後日、ガラスペンとインクのセットに追加する形で新たに贈られた緑水晶のインク瓶にマサキが絶句したのは言うまでもない。
「お前はもうちょっと労力を割く方向を考えろ……」
【それが何か?】
リビングの床に転がしたサカバンバスピスの抱き枕に背を預けさつまいもチップスの二袋目を開けたときだ。思い出したようにマサキがソファで読書に耽っていたシュウを振り返る。
「どうしました?」
「いや、今思い出したんだけどよ」
「はい」
「お前、おれのこと好きだよな」
「ええ。それがどうかしましたか?」
即答である。それも真顔で。
「どうかしたっていうか……、何か不公平じゃねえかって」
マサキがシュウに対して明確な好意を口にすることはめったにない。その前に羞恥で大爆発してしまうからだ。どうやらそれを後ろめたく感じていたらしい。
「ああ、そういうことですか。特に問題はありませんよ」
合点がいったシュウに手招きされ素直に隣へ腰を下ろせば当然の様に抱きこまれる。
「いきなり何しやがるっ⁉︎」
「逃げないでしょう?」
「は?」
「あなたは逃げずに私の腕の中にいる。これで証明は十分だということです」
「こんなことでいいのか?」
「ええ、これ以上ないくらいの証明ですので」
「そういうもんか?」
「そういうものです」
これで問題は解決した。
めでたしめでたし——とはいかなかった。
主に「圏外」が。
「はーなーしーてぇーっ! 今日こそ、今日という今日こそぶっ飛ばしますわよ、あのバカップル!」
全身全霊をかけて荒ぶるチカの首根っこを前足で押さえ必死に説得するのはシロとクロだ。
「落ち着くにゃ。落ち着くにゃ。冷静になるんだにゃ。あれはただのバカップルにゃ。近寄ったら馬鹿が感染るにゃっ‼」
「もう手遅れにゃのよ。末期。ステージ4。手の施しようがにゃいの。だからあきらめるにゃ」
「だからって限度ってもんがあるでしょうがああぁぁ——っ‼」
【その「光」にご用心】
「理にかなった戦略ですね」
冷たい声音の端ににじんだそれは確かな称賛を含んでいた。暇つぶしにサカバンバスピスの抱き枕にヘッドロックをかけていたマサキはあっさりとサカバンバスピスを放り出すとそのまま向かいのソファでタブレットに視線を落としていたシュウに歩み寄る。
「何だそれ。……クモ?」
タブレットに映し出されていたのは一匹のクモとそれに関するレポートであった。
「シートウエブスパイダー(Psechrus clavis)ですよ」
「そいつが理にかなった戦略をしてるって?」
「ええ。
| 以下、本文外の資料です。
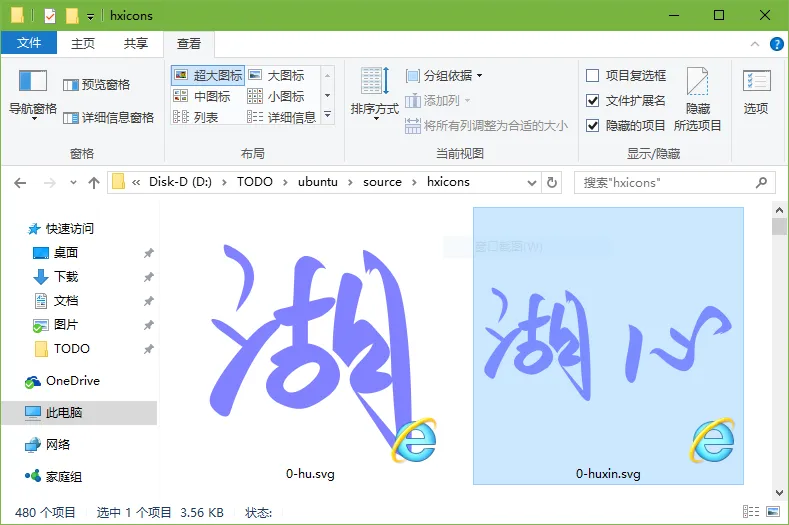Image resolution: width=789 pixels, height=525 pixels.
Task: Click ubuntu in the breadcrumb path
Action: click(318, 182)
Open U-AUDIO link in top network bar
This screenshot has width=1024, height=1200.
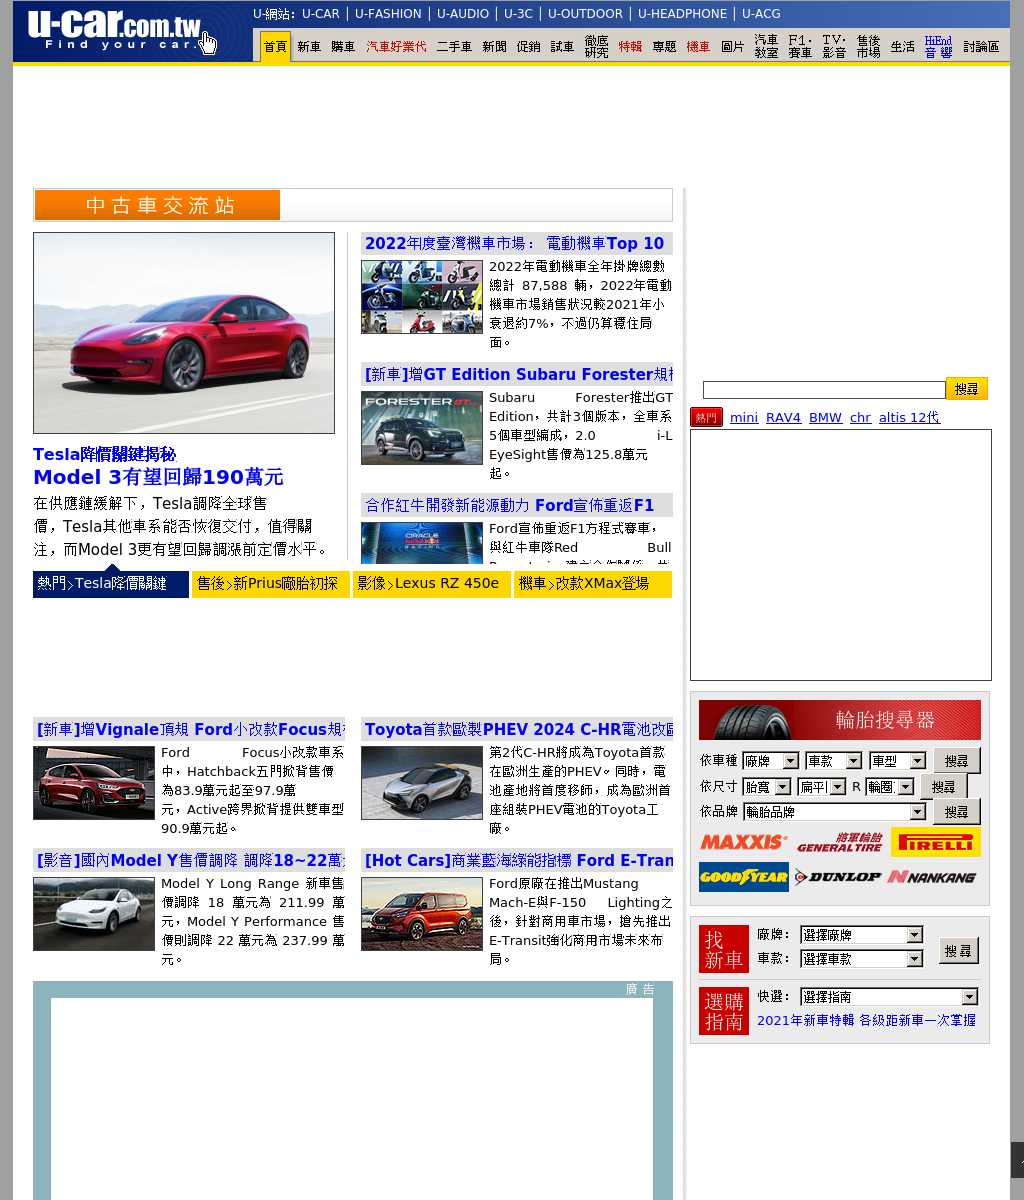pyautogui.click(x=462, y=14)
とても効率的な『狩り』をしています」
レポートを拡大し指先でいくつかマーカーを引く。
「シートウエブスパイダーはホタルの性的なシグナルを戦略的に利用しているのですよ」
「シグナル?」
マーカーを追ってレポートを読めば東アジアの亜熱帯林に生息する「シートウエブスパイダー」がホタルを「光るルアー」として巧みに利用していることを台湾・東海大学の研究チームが発見したとの記載があった。
「光るルアー……」
ルアーとは餌となる小魚などに似せた形・色に作った疑似餌の一種だ。ということはその光とやらが疑似餌の役目を負っているのだろう。
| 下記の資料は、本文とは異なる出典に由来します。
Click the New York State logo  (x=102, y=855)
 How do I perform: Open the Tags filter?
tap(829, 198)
「シートウエブスパイダーは【餌】として捕まえたホタルを利用しているのですよ」
レポートに添付されていた動画を再生してみればそこには蜘蛛の巣にかかった状態で発光しつづけるホタルが一匹。
「え、これって……」
シートウエブスパイダーは捕まえたホタルをすぐには捕食せず、光を放ちつづける間は生かしたまま放置しておくのだという。そして、シートウエブスパイダーの主な獲物となったホタルの生物発光は点滅せず一定の場所でじんわりと光を放っていた。この発光を他のホタル、特に雌を探している雄が「求愛の合図を送る雌」と誤認し、自ら近づいて捕らえられてしまうのではないかと研究者たちは推測しているのだった。
「餌にされるわルアーにされるわ。踏んだり蹴ったりだな、おい」
「ですが、理にかなった戦略でしょう?」
「そりゃあ、まあ。言われてみればそうなんだけどよ」
さすがにちょっと惨い気がする。
「世の中には雄のホタルを女装させるクモも存在しますからね」
「はぁっ⁉︎」
さらっと恐ろしいこと聞いてしまった。マサキは跳び上がりそうになるのを寸前でこらえる。
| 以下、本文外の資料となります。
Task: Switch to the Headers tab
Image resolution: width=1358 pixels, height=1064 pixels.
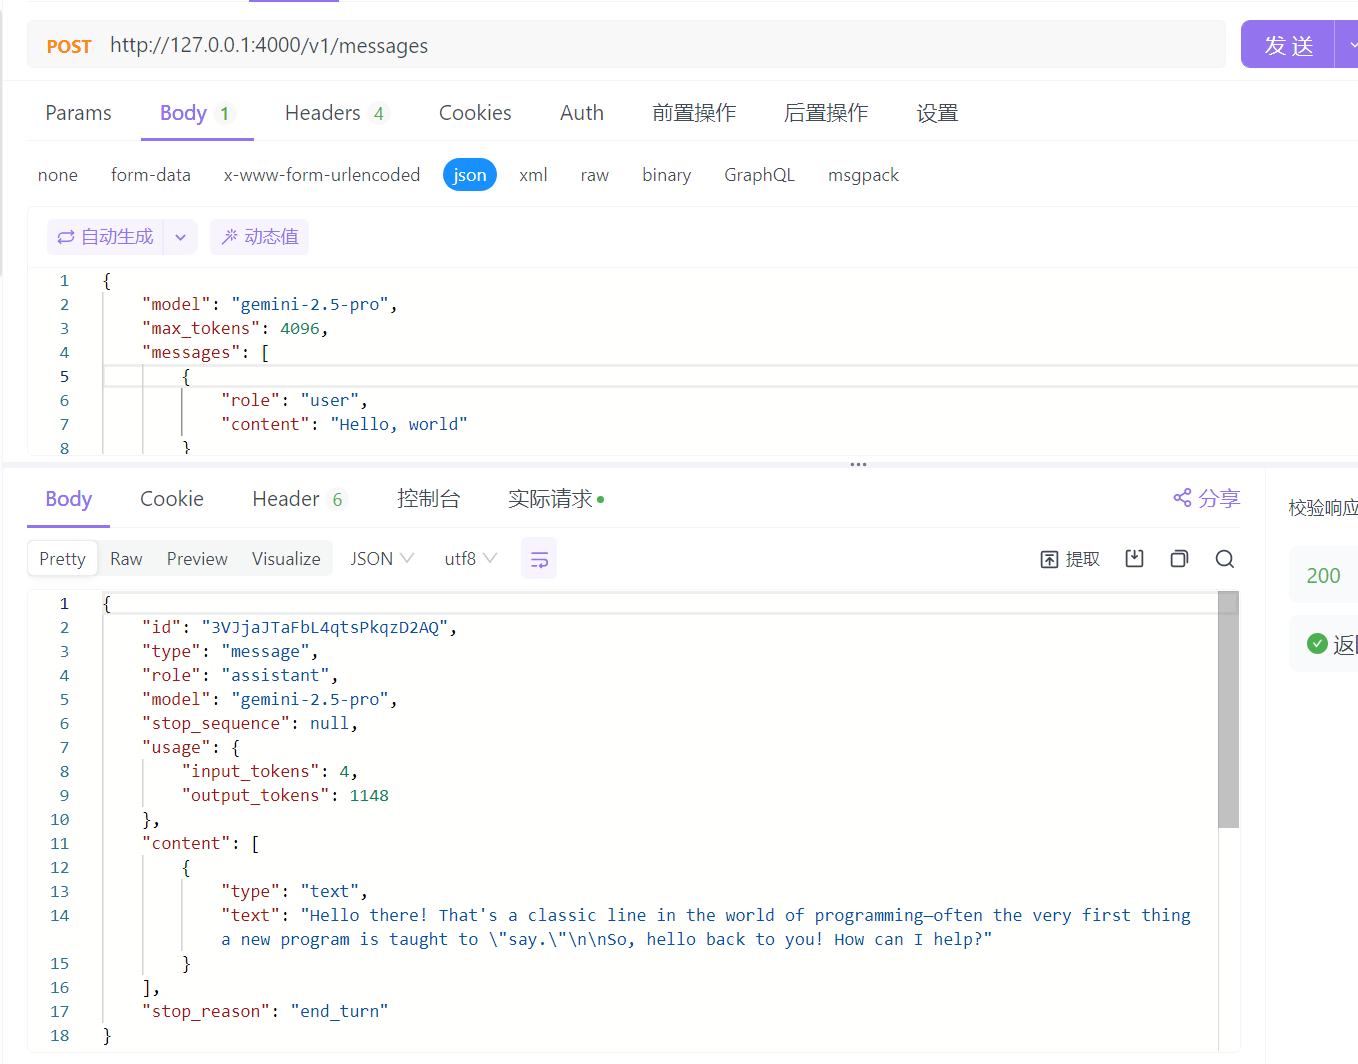Action: (321, 112)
「オニグモは捕まえたホタルの雄に毒を注入し、発光パターンを雌のそれに装うそうですよ」
シートウエブスパイダーのそれよりよほど手が込んでいるだけあって餌の捕獲率も格段に跳ね上がるそうだ。
「……おっかねえ連中だな」
「彼らも生き残るために必死ですからね」
飄々とした態度を崩さないシュウとは対照的にマサキはほんの少しタブレットから後ずさる。
「これも自然の摂理ですよ?」
「わかってるよ。でも、実際に目にしちまうと……」
どうしても憐れみが勝るらしい。とても正直な感想だ。いっそ呆れてしまう。
「あなたもある意味立派な『捕食者』なのですがね」
まったく恐ろしい話だ。
その背が追うのは確かに「希望」であるはずなのにまるで誘蛾灯のように誰も彼も引き寄せ狂わせて、時に滅ぼしすらしてしまう。なのに当の本人にはてんで自覚がないときている。
「何だよ。何か言ったか?」
「何も言っていませんよ」
ああ、本当に恐ろしい話があったものだ。